Model positioning by cost and usage:

  • Premium leaders: Higher-priced models with heavy usage, such as Claude Sonnet 4 and Gemini 2.5 Pro.

  • Efficient giants: Very low-cost but capable models with substantial usage, including Gemini Flash and DeepSeek V3.

  • Long tail: Extremely cheap models with limited adoption.

  • Premium specialists: Very expensive models serving rare but high-value tasks, including o1-Pro and GPT-5 Pro.

The analysis finds that overall price elasticity is weak:

  • A 10% reduction in price translates into only about 0.5%–0.7% additional usage.

  • For mission-critical workloads, users appear relatively insensitive to price; for low-value tasks, cutting prices alone does not necessarily unlock explosive growth.

However, the study notes a pattern akin to Jevons paradox: when certain models become both “cheap enough and good enough,” they are used in more places, with longer contexts and higher call frequency. Total token consumption for those models can surge, and aggregate spending does not necessarily fall.

Taken together, the findings suggest a practical division of labor:

  • Closed-source models concentrate on high-value, high-risk tasks where quality and reliability must be tightly controlled.

  • Open-source models are favored for large-volume, cost-sensitive workloads where tolerances for imperfection are higher.

In some cases, lowering prices can lead users to simply “use much more,” rather than to spend less in absolute terms.

Broader 2025 Takeaways and Study Limitations

The report closes with several broad observations drawn from its data:

  • LLMs are not just for copywriting: Programming has become the largest and strategically most important category, while role-playing and entertainment generate usage volumes comparable to classic productivity tasks.

  • A multi-model ecosystem is entrenched: Closed models dominate revenue-linked, high-stakes workloads; open models dominate low-cost, high-throughput usage.

  • Agentic reasoning is becoming standard: Longer contexts, more tool calls and multi-step logic are increasingly the norm, shifting evaluation criteria from one-off answer quality to robustness over extended reasoning chains.

  • Retention is tied to solving hard problems: The “glass slipper” effect underscores that capturing a well-fitting, high-value scenario early can matter more than incremental performance gains on benchmarks.

  • AI is no longer a North America–only story: Asia, and especially China, now play major roles as both producers and heavy users. The study argues that multilingual and multicultural adaptation will be essential in the next phase of AI deployment.
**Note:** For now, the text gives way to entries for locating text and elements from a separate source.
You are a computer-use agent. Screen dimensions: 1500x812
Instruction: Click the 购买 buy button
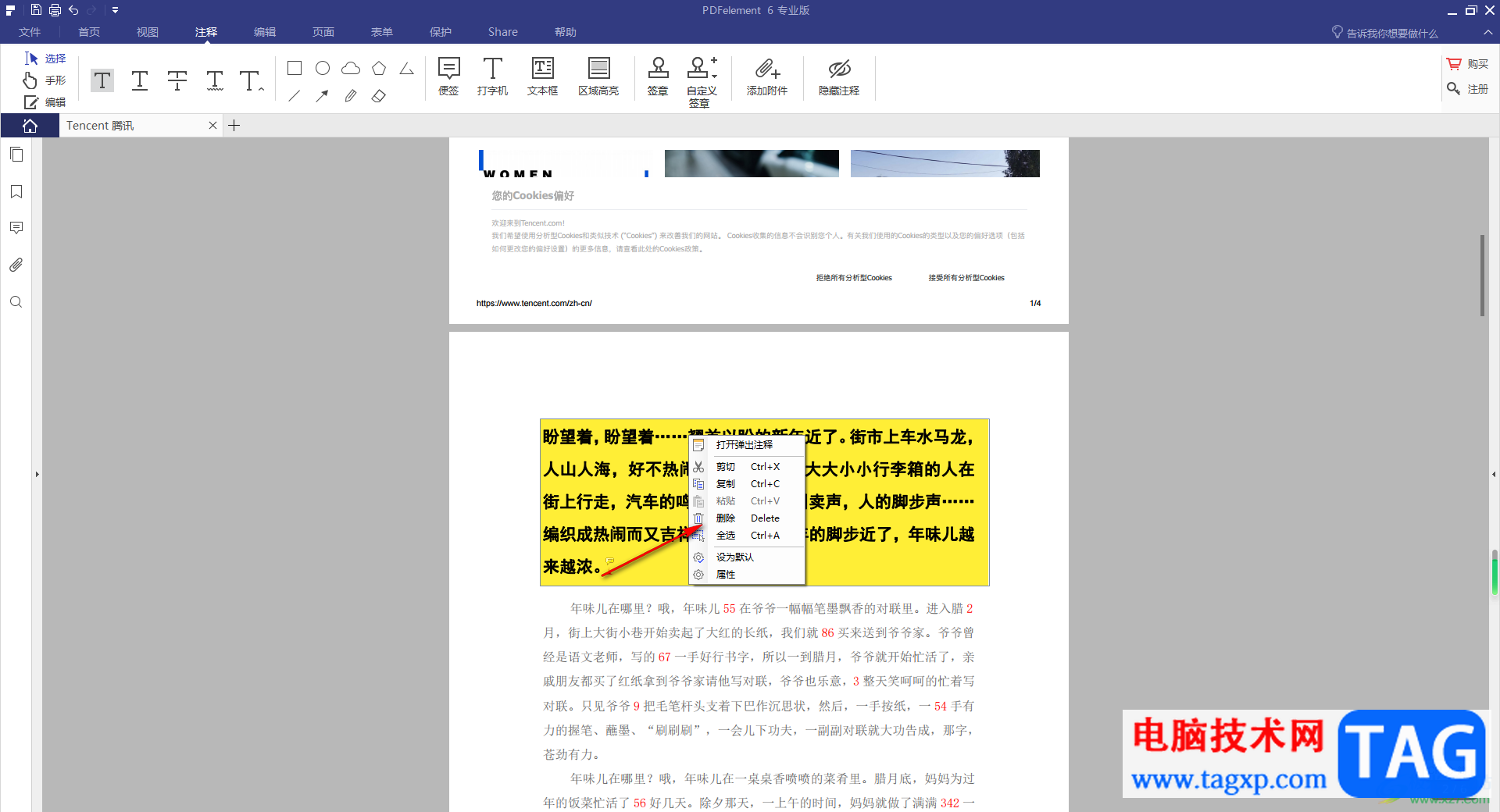point(1468,64)

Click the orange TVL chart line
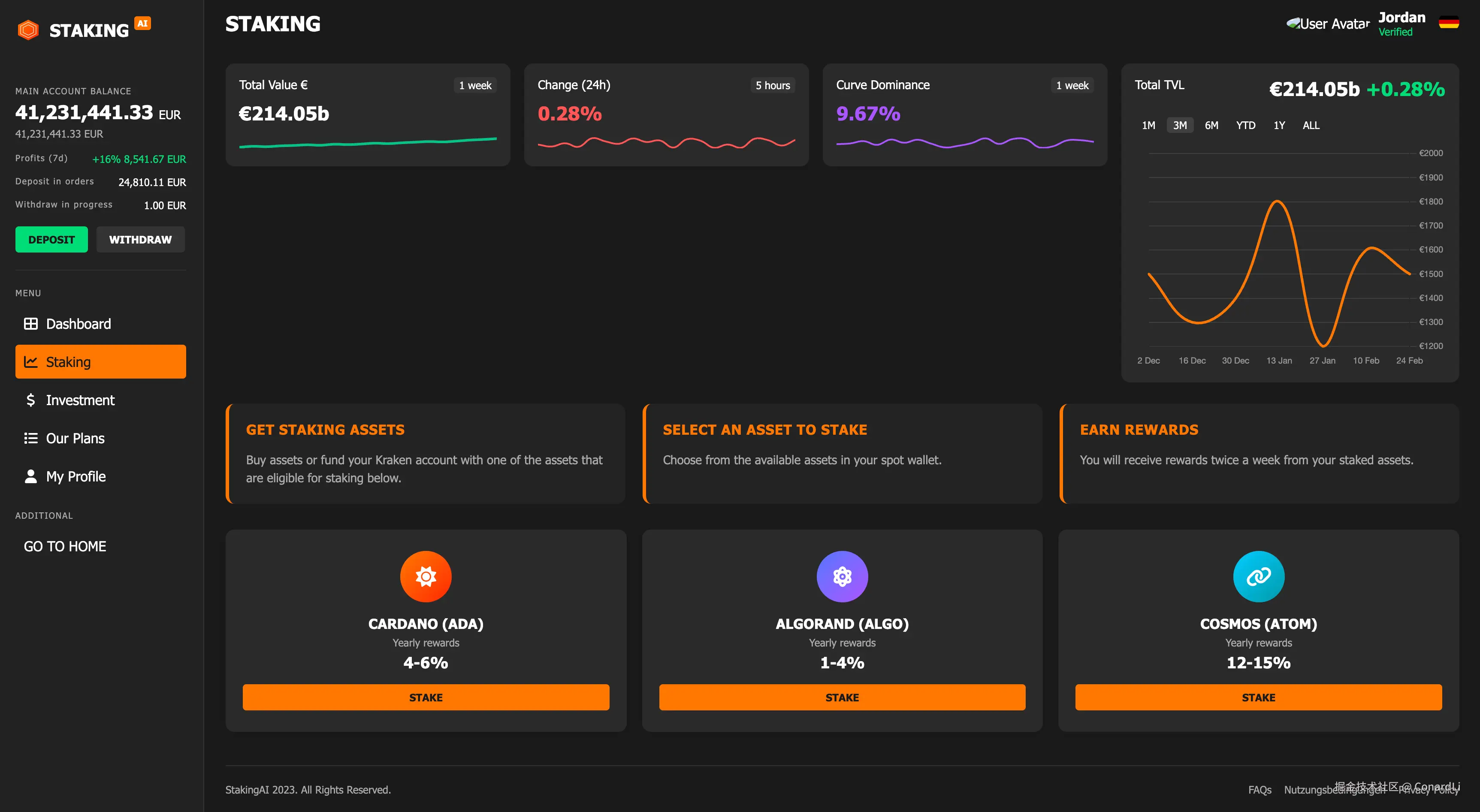pos(1277,201)
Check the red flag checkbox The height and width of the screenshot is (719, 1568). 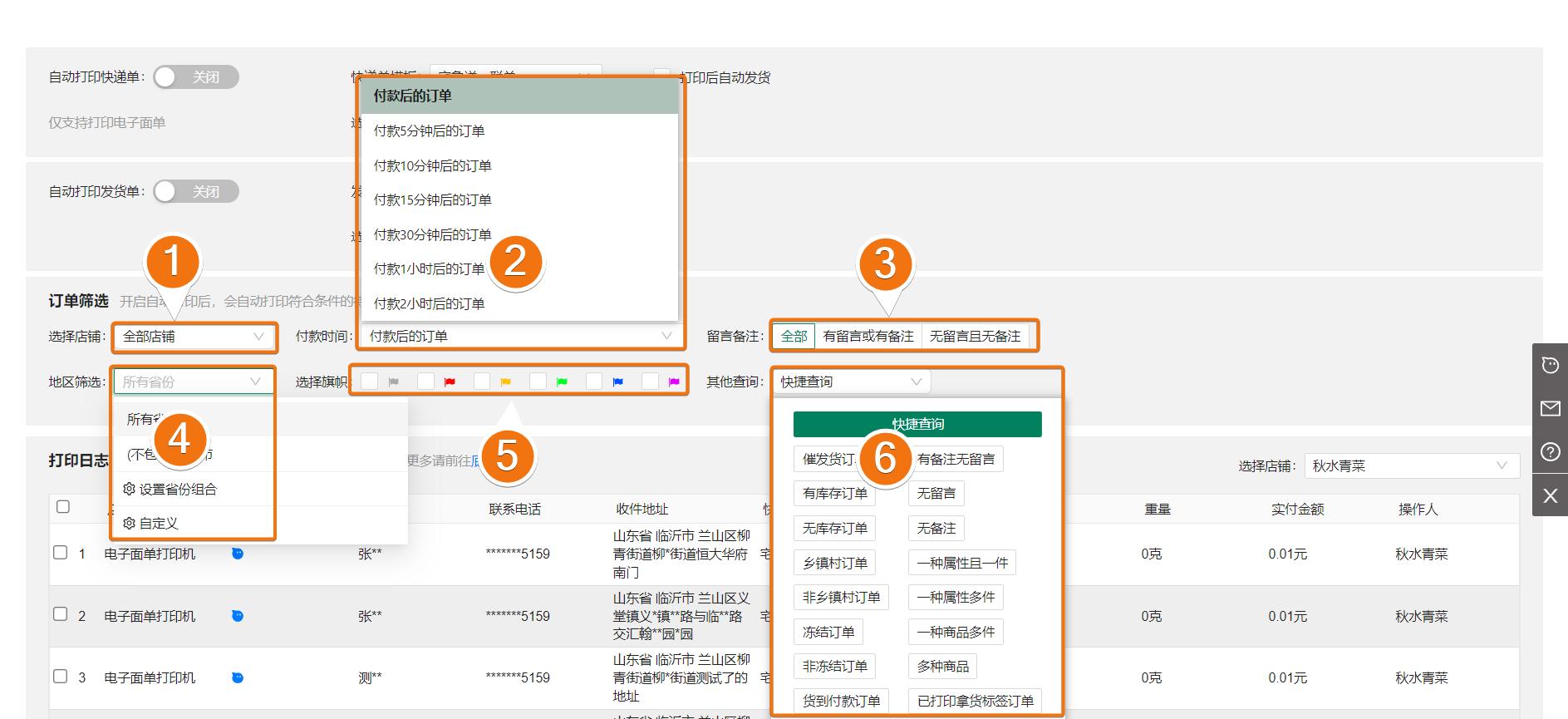point(425,382)

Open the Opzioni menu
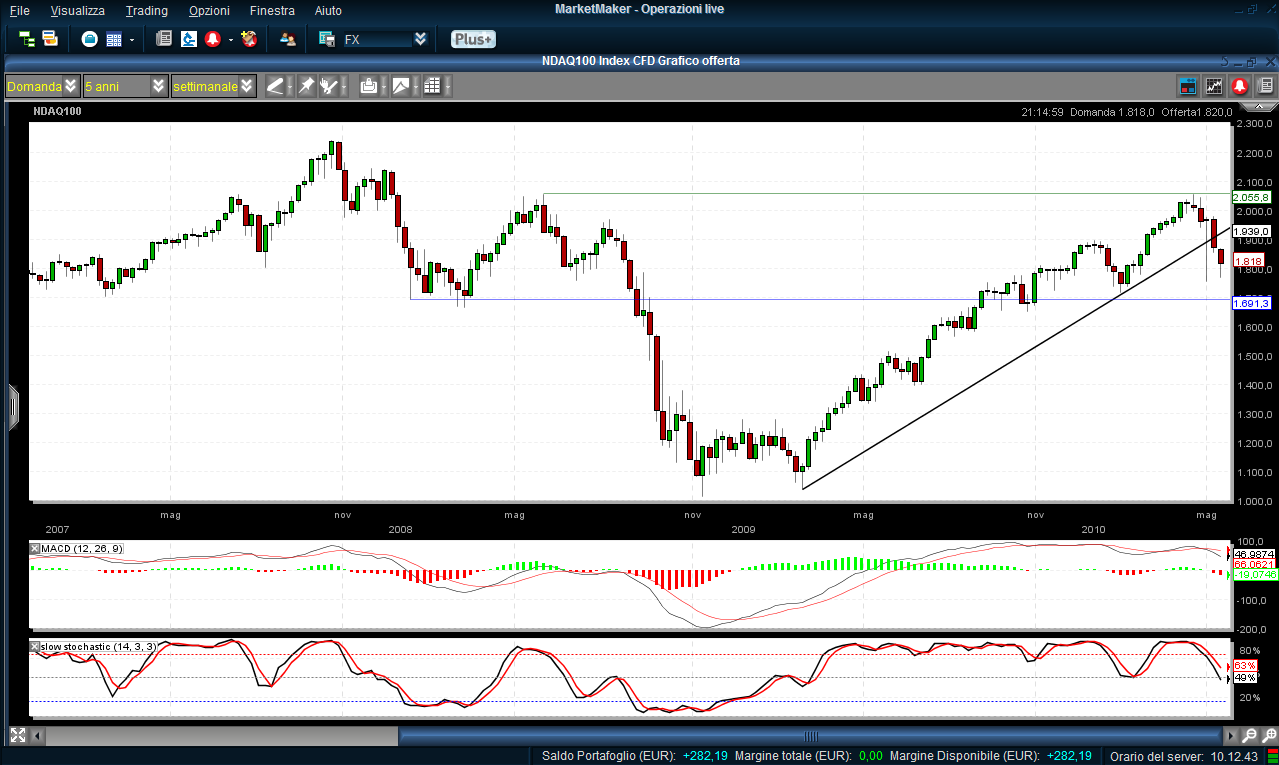pos(207,10)
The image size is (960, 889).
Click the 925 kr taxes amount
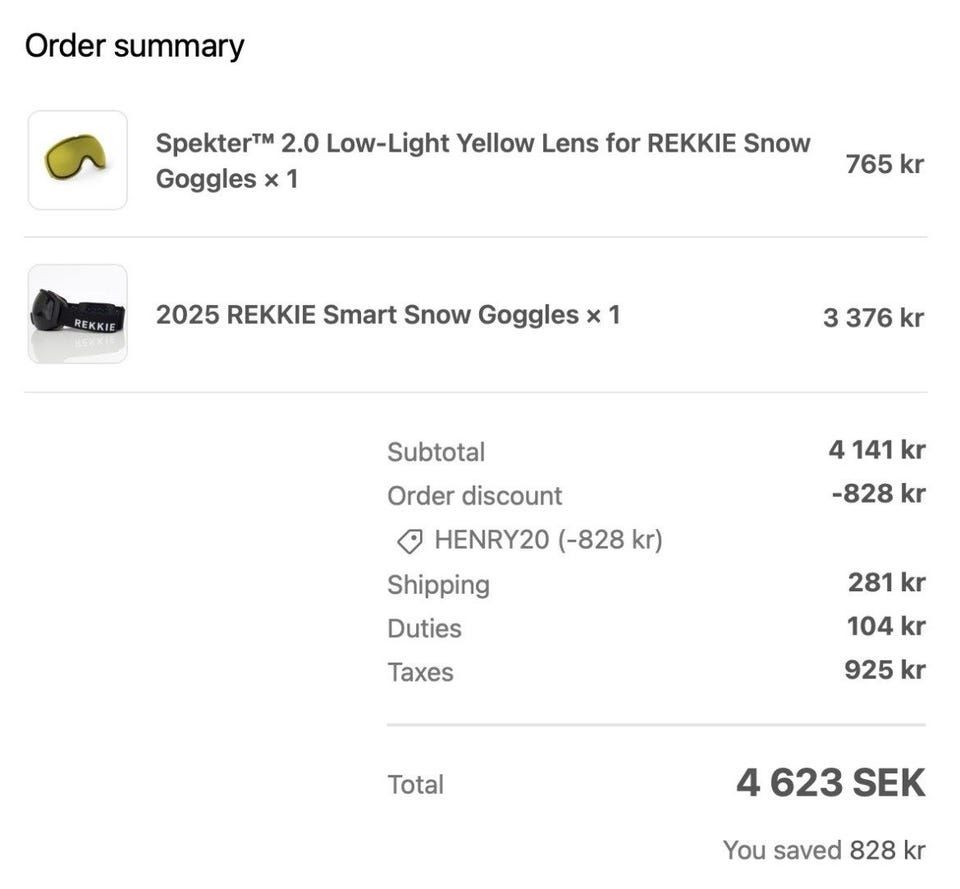point(884,670)
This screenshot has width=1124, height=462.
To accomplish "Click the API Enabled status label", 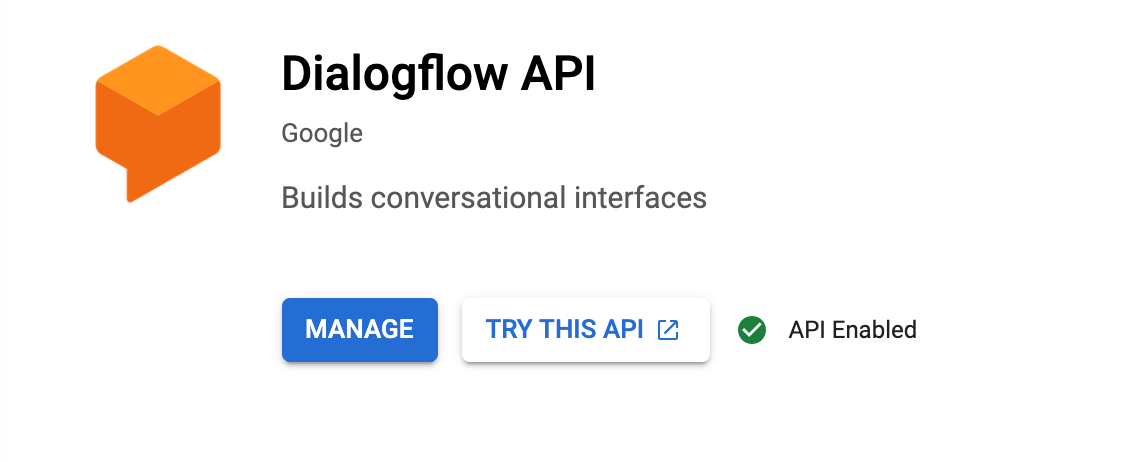I will pos(852,330).
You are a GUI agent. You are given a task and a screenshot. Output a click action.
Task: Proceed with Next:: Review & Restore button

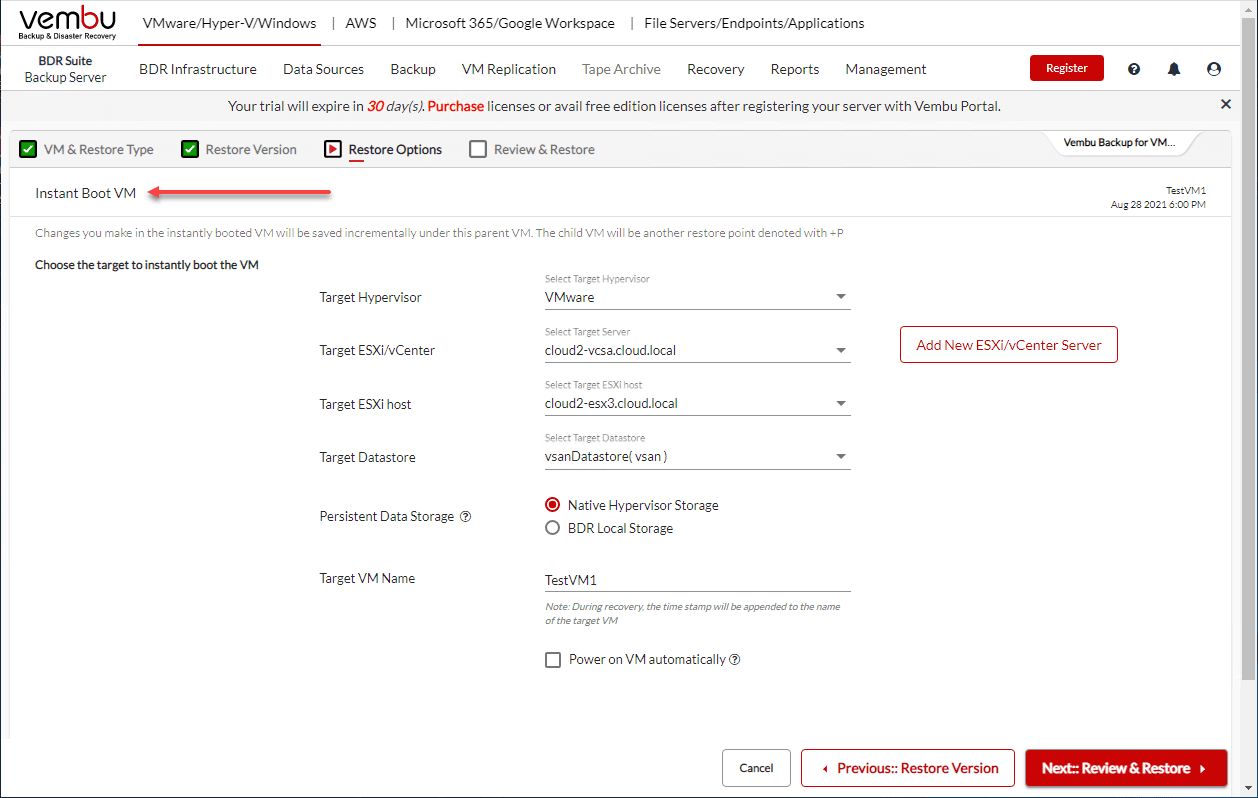click(1125, 768)
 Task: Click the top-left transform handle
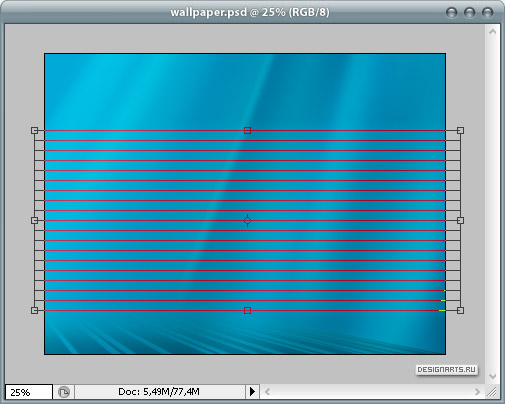(x=35, y=130)
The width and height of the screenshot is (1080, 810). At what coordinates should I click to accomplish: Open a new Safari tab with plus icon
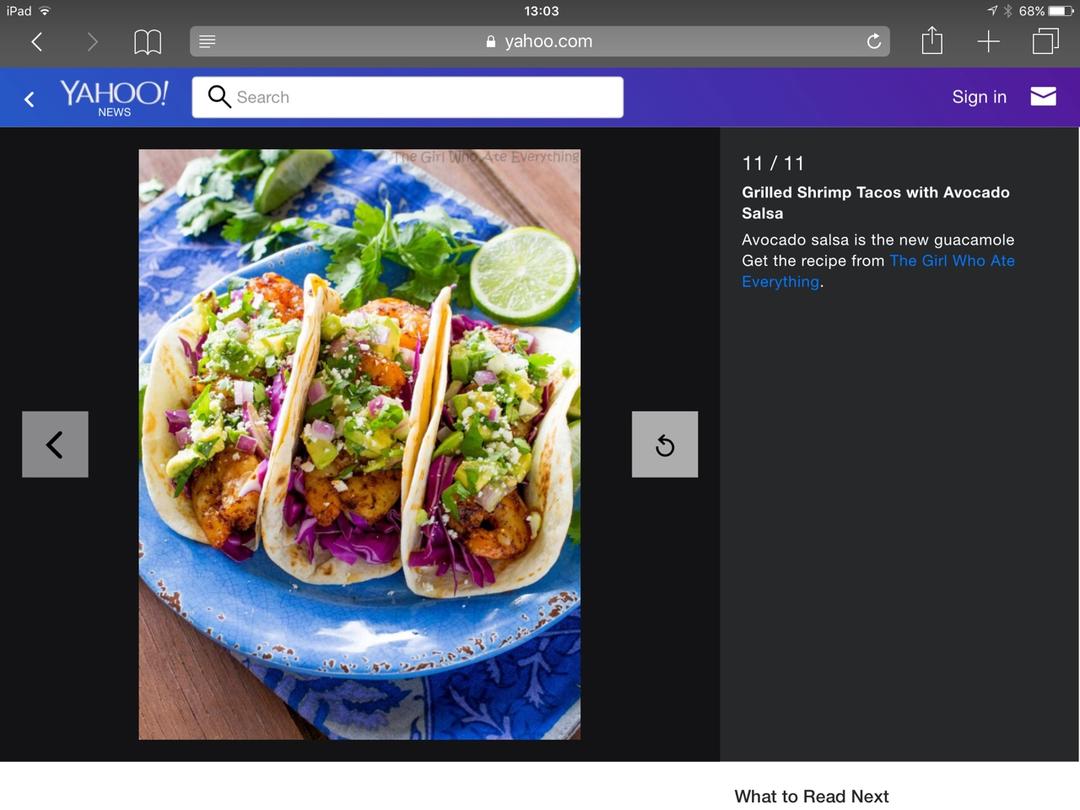tap(988, 41)
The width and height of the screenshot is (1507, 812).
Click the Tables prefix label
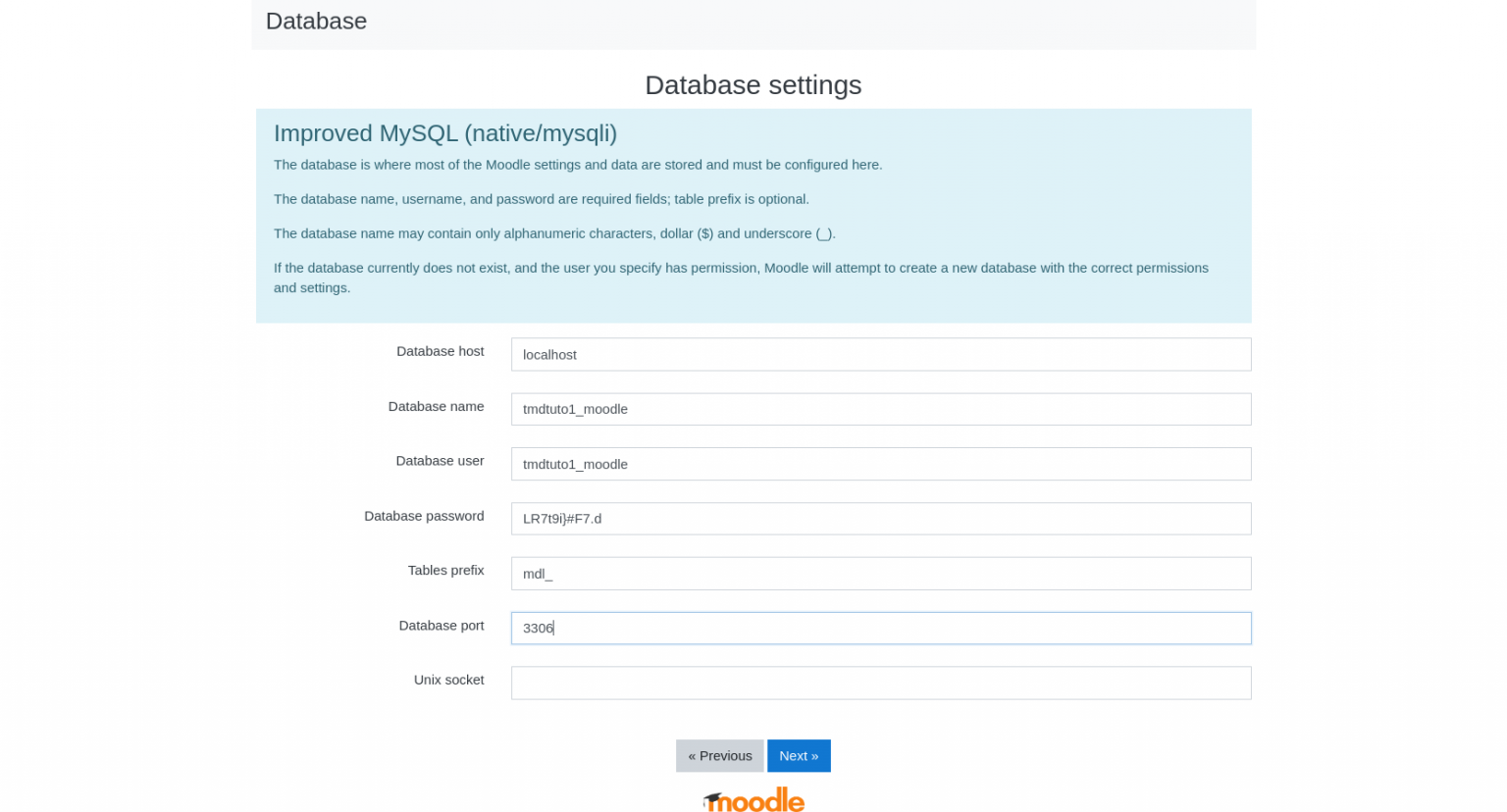445,570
The authors also note important limitations:

  • The dataset covers only OpenRouter-platform traffic, excluding private deployments and internal enterprise systems.

  • Some metrics rely on inferred proxies, such as geographic location and identification of reasoning modes.

As a result, the report characterizes its conclusions as indicative of broader industry trends rather than definitive measures of the entire AI market.